WASHINGTON, D.C. – As the United States finds itself within days of the so-called “fiscal cliff,” extremely divergent narratives are being spun about the willingness of President Obama to make necessary compromises to forge a plan acceptable to both sides of the political aisle.
The New York Times recently ran an editorial in which it painted a picture of a president who in his first term made numerous concerted attempts to work with Republicans but was stonewalled at every turn.
According to the Times, “In his first four years in office, Mr. Obama has repeatedly offered what he considered compromises on stimulus spending, health care and deficit reduction to Republicans, who either rejected them as inadequate or pocketed them and insisted on more.”
According to this version of happenings on the Hill, the president is determined this time around to play hard ball for “the good of the American people.”
Mr. Obama, scarred by failed negotiations in his first term and emboldened by a clear if close election to a second, has emerged as a different kind of negotiator in the past week or two, sticking to the liberal line and frustrating Republicans on the other side of the bargaining table.
Disciplined and unyielding, he argues for raising taxes on the wealthy while offering nothing new to rein in spending and overhaul entitlement programs beyond what was on the table last year. Until Republicans offer their own new plan, Mr. Obama will not alter his. In effect, he is trying to leverage what he claims as an election mandate to force Republicans to take ownership of the difficult choices ahead. – Peter Baker NYT
“I’m puzzled why Republicans are locking into a principle that’s not sustainable and why Democrats aren’t taking the moment to put forward their own vision of entitlement reform,” said Peter R. Orszag, a former White House budget director for Mr. Obama.

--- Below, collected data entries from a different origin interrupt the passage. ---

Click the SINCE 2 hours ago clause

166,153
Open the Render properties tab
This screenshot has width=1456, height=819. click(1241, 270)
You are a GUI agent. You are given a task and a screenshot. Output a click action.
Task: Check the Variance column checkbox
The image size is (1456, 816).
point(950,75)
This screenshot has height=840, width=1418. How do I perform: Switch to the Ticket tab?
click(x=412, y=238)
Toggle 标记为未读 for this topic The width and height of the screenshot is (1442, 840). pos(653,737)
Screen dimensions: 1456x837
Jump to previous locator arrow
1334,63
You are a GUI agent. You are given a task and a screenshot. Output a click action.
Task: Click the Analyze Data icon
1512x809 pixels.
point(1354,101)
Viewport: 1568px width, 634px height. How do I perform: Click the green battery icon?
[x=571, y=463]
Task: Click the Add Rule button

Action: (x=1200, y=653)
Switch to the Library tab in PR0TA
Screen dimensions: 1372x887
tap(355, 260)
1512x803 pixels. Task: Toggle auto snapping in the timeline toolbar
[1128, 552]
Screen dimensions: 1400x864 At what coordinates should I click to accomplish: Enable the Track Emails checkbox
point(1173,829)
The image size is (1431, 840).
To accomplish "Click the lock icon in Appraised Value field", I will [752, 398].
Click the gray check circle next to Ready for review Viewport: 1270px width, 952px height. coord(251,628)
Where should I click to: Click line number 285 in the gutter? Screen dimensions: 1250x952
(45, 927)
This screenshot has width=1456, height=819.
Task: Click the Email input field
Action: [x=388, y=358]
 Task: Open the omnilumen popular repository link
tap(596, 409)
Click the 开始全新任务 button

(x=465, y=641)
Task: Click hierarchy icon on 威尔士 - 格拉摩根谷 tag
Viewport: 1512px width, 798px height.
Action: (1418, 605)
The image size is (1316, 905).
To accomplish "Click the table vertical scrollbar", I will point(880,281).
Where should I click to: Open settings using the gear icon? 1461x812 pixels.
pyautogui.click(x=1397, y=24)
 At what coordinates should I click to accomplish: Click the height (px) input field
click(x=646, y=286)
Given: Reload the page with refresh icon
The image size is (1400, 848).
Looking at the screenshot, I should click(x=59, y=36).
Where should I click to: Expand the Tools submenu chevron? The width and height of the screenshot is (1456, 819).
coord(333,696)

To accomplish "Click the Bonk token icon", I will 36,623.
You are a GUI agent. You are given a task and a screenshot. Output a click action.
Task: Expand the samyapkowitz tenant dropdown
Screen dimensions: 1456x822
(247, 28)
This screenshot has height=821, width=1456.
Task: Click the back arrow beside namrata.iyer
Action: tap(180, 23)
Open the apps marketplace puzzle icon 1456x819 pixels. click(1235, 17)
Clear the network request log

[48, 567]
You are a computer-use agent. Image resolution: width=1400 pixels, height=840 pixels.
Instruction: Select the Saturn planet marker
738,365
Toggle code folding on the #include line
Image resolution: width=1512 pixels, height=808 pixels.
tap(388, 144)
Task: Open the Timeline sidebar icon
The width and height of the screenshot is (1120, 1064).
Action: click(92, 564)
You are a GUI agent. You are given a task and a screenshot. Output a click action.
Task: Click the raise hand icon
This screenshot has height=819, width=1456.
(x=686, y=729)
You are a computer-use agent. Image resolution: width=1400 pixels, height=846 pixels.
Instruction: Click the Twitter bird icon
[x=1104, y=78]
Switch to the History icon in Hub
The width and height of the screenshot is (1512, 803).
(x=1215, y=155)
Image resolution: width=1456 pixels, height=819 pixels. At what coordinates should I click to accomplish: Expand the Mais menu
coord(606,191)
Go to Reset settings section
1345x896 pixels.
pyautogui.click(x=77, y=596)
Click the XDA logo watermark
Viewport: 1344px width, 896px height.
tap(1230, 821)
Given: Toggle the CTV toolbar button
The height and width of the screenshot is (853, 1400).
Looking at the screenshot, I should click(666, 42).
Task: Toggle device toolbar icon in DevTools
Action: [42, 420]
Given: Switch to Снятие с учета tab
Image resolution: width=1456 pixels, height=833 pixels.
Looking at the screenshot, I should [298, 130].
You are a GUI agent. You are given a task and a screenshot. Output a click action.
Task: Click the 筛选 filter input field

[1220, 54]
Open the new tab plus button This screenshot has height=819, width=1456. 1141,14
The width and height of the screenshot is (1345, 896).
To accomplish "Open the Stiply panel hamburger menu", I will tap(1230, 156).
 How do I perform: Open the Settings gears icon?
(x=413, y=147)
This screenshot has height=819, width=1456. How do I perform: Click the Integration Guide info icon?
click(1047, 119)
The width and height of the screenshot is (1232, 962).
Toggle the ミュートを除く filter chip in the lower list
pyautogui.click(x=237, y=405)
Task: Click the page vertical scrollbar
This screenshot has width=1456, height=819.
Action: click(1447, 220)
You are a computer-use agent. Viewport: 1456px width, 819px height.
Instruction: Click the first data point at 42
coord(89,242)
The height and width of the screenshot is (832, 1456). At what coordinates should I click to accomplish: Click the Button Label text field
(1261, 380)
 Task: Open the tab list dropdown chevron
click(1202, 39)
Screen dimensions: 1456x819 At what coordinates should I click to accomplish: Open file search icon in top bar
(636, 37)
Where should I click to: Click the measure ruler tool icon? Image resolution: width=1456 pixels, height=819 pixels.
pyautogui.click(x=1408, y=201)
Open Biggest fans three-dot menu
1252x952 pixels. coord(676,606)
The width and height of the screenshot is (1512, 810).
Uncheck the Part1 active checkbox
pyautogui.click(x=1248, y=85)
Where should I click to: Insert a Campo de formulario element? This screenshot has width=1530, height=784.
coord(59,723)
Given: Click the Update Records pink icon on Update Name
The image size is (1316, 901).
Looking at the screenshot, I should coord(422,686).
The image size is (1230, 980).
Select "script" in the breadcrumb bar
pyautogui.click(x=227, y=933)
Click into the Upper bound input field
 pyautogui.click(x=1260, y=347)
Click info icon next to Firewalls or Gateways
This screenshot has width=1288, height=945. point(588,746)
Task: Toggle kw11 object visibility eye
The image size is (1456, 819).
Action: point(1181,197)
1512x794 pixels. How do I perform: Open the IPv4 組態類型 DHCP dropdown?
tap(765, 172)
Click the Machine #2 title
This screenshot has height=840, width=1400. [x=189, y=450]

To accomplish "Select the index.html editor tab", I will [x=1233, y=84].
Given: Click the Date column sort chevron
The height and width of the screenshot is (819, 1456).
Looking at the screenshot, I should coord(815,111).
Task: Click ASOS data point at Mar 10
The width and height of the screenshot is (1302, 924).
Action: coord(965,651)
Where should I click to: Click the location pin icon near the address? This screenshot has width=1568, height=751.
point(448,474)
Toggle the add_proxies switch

Mr. Orszag’s former White House colleagues said they had grown weary of making unilateral concessions only to see Republicans moving the goal posts, as they see it. “The president is not going to negotiate with himself,” said Dan Pfeiffer, the White House communications director. “He’s laid out his position, and Republicans have to come to the table.”
But Bob Woodward, in his book The Price of Politics, paints a far different picture. According to Woodward, then-Minority Leader Eric Cantor (R-VA) visited the White House just three days after his inauguration with a list of five specific tax cuts that Republicans were prepared to support as part of a stimulus package.
The president categorically rejected every one of Cantor’s compromise offers. “I can go it alone,” Obama told Cantor.” Look at the polls. The polls are pretty good for me right now. Elections have consequences. And Eric, I won.” Obama’s chief of staff, Rahm Emanuel, was even more frank: “We have the votes. F–k ‘em.”
Woodward, no conservative, notes there is nothing new about the president and his staff’s current non-negotiating tactics. They are the exact same today as they were when he was first elected. He expects to get everything he wants and is not willing to make any concessions to Republicans.